At New York’s JFK airport yesterday, the TSA and American demonstrated a computed tomography (CT) bag scanning machine made by Analogic Corp. (ALOG) that creates 3D images of suitcases’ contents, with zoom and rotation functions, to help detect threats.
The CT scanners “could offer the opportunity for passengers to leave liquids, gels and aerosols, as well as laptops, in their carry-on bags at all times,” American Airlines wrote.

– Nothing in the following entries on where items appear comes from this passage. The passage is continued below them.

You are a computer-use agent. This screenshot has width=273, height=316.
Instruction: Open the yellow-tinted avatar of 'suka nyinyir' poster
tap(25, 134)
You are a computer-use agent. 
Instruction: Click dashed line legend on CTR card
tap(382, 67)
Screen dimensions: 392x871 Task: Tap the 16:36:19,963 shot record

American said the TSA expects to begin testing the new CT technology at JFK in late July, and it is also being deployed at airport security checkpoints in Phoenix and Boston. The TSA expects to fire up 15 of the Analogic machines across the country by the end of the year. CBS News reported that American Airlines donated eight of the $300,000 scanners to the TSA, which has been authorized to buy up to 240 in 2019.
“We think in perhaps five years or so, the passengers won’t have to take anything out of their carry-on bags,” TSA Administrator David Pekoske told CBS News.